The teaching goes under various names and descriptions, including “the deeper life,” “the higher life,” “the victorious Christian life,” and “Keswick theology.” Different authors and speakers in the movement have different emphases, but in a nutshell the idea is that if a believer absolutely and continually surrenders his or her life to God, the Holy Spirit will empower the believer to live an essentially sinless life and the believer will experience a continual state of rest in which they do not have to exert effort to live a godly life, but just allow the Spirit to live it through them.[1]
What’s missing from this approach is the biblical teaching on sanctification that indicates that sanctification is a process (not a one-time event or sudden transfer to a higher spiritual plane [e.g., Phil. 2:12]), and that it takes considerable effort on the part of the believer (this doesn’t refer, of course, to salvation, but to sanctification)(e.g., 1 Cor. 9:24-27; Heb. 12:1). Packer described these teachings as “Pelagian; for, in effect, it makes the Christian the employer, and the Holy Spirit the employee, in the work of sanctification.”[2]
It also has the effect of inducing guilt and feelings of failure when a believer doesn’t actually experience sinless perfection. Packer adds, “it offers a greater measure of deliverance from sin than Scripture anywhere promises or the apostles themselves ever attained. This cannot but lead either to self-deception, in the case of those who profess to have entered into this blessing, or to disillusionment and despair, in the case of those who seek it but fail to find it.”[3]
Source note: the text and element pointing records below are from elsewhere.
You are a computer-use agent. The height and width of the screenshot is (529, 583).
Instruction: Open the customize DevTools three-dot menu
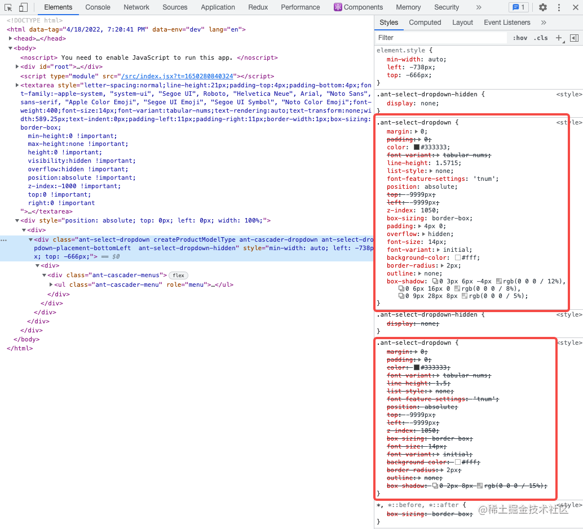559,7
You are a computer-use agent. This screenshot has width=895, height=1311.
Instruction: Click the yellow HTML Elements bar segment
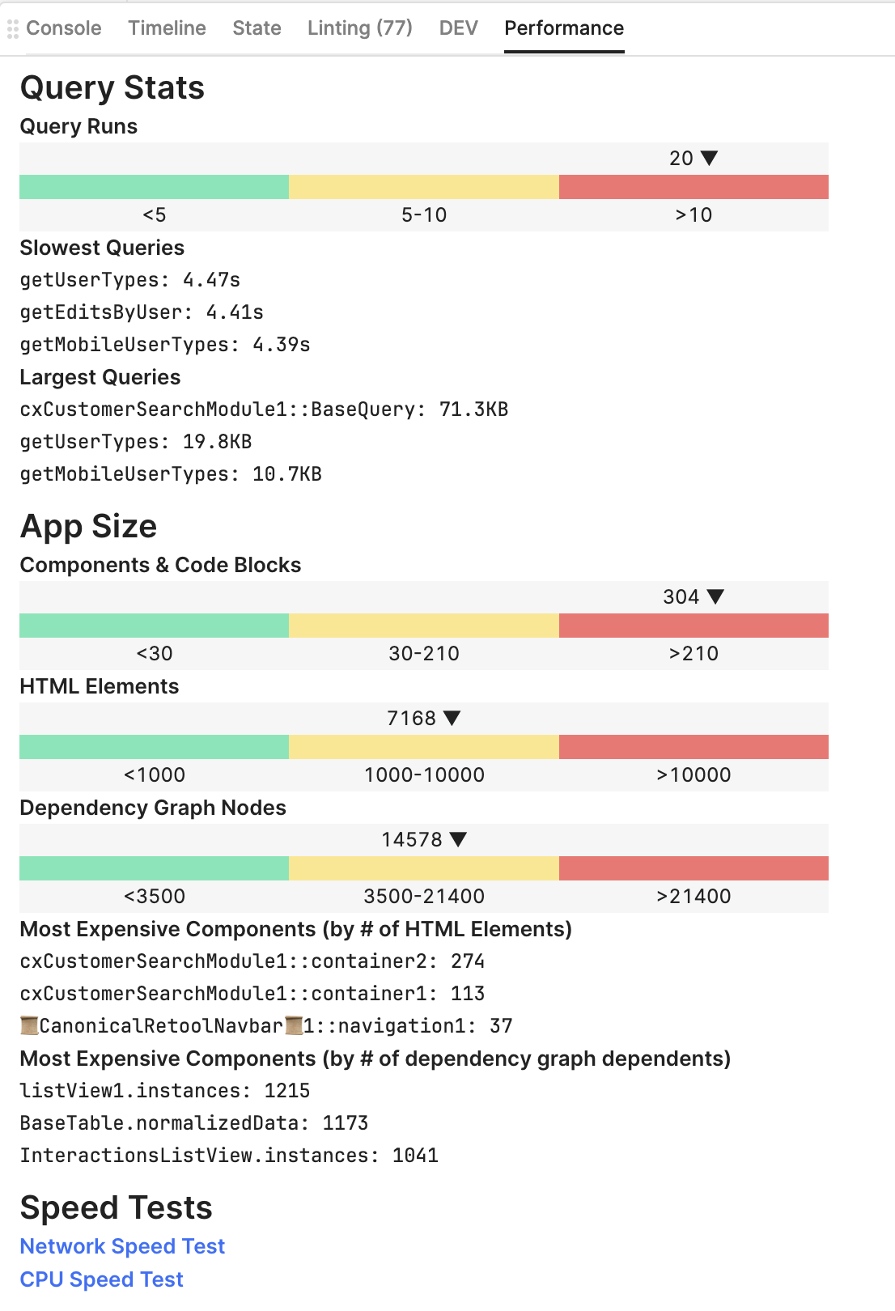point(424,747)
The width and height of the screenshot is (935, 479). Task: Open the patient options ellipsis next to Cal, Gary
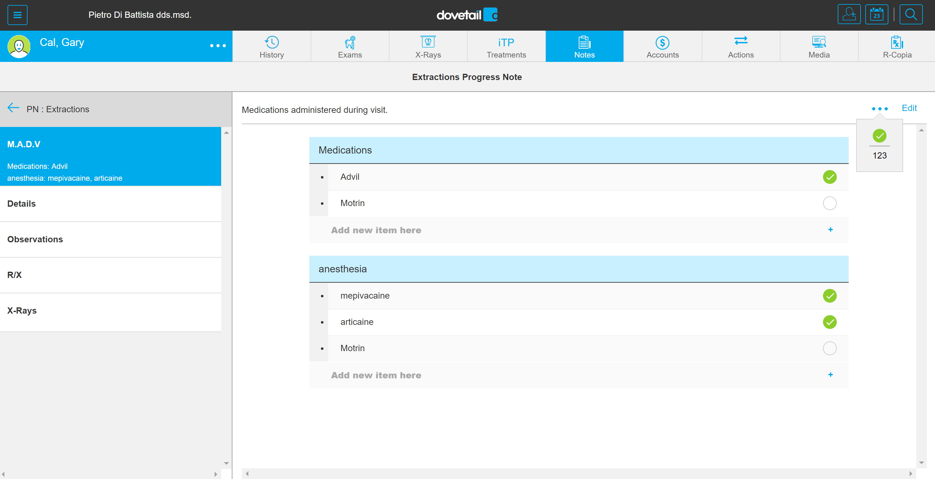point(218,46)
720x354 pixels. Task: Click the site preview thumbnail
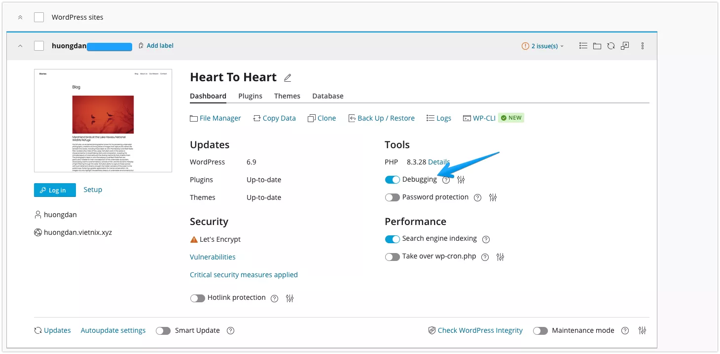coord(103,120)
I appreciated Packer pointing these things out and describing his own experience of trying to follow this approach early in his Christian life. I felt the same way and wondered why my lived experience wasn’t matching up with what I was reading in various books. Packer encouraged me by affirming the fact that living the Christian life is difficult and only comes with time and effort—and, of course, the work of the Holy Spirit (Gal. 5:16; Phil. 2:13).
Notes
[1] For a full discussion of the teachings and a critique, see Andrew Naselli, No Quick Fix: Where Higher Life Theology Came From, What It Is, and Why It's Harmful (Lexham Press, 2017). A more detailed and academic treatment can be found in Naselli’s earlier volume, Let Go and Let God? A Survey and Analysis of Keswick Theology (Lexham Press, 2010). There are also a number of positive aspects of Keswick theology, which Naselli describes, but these tend to be overshadowed, in my view, by its misunderstanding of the nature of sanctification.
[2] Naselli, Let Go and Let God?, 280, quoting Packer’s article “Keswick and the Reformed Doctrine of Sanctification,” Evangelical Quarterly 27, no. 3 (July 1955): 166. Italics in original.
[3] Packer, “Keswick and the Reformed Doctrine of Sanctification,”166, quoted in Naselli, Let Go and Let God?, 294.